António Costa chamou-lhe gambozino. Eu chamo-lhe gato. O gambozino é uma ficção, este não é. E tanto não é que tem até várias vidas. O felino é o bloco central. E teve esta semana mais uma das suas tantas vidas.

Em julho, o bloco central tinha aprovado uma alteração legislativa que aumentou de 4.000 para 10.000 o número de subscritores de uma petição para que ela seja discutida em sessão plenária da Assembleia da República.

O Presidente da República vetou a mudança. E invocou para tal um imperativo de consciência cívica face a uma lei que considerou “um sinal negativo para a democracia”. Sim, é um sinal muito negativo, que a consciência cívica dos democratas só pode repudiar. O que PS e PSD sinalizaram com esta lei foi que a mobilização cívica que quer ter no parlamento um interlocutor é para eles um enfado, uma incomodidade.

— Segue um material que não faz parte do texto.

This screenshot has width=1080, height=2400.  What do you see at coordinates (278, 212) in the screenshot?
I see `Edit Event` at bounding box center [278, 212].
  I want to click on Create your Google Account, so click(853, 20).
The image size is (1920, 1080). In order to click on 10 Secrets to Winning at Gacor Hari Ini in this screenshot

Bem sabemos que esta obstaculização ao debate de petições em plenário faz parte de uma reforma mais vasta acordada pelo bloco central para esvaziar a Assembleia da República do seu papel insubstituível de lugar de debate político. Esta tentativa de dificultar o debate de petições em plenário veio de par com a supressão dos debates quinzenais com o Primeiro Ministro e com a retirada do plenário de outros momentos importantes de debate político. Tudo sinais negativos, tudo diminuição da intensidade da democracia parlamentar.

Face ao veto presidencial, o PS veio propor esta semana que não sejam 10.000 mas 7.500 os subscritores exigidos para que o plenário acolha obrigatoriamente uma petição. E o PSD, claro está, aceitou. O que começou mal, mal tinha que acabar. O PSD tinha proposto 15.000, mas a coisa era escandalosa demais, vai daí lá acordaram em 10.000. E agora, depois da justa reprimenda presidencial, adotaram o “racha ao meio” dos mercados e das feiras. Uma espécie de leilão em que, se não se arremata um obstáculo mais alto, arremata-se um obstáculo um bocadinho mais baixo, porque o que interessa é que haja obstáculo.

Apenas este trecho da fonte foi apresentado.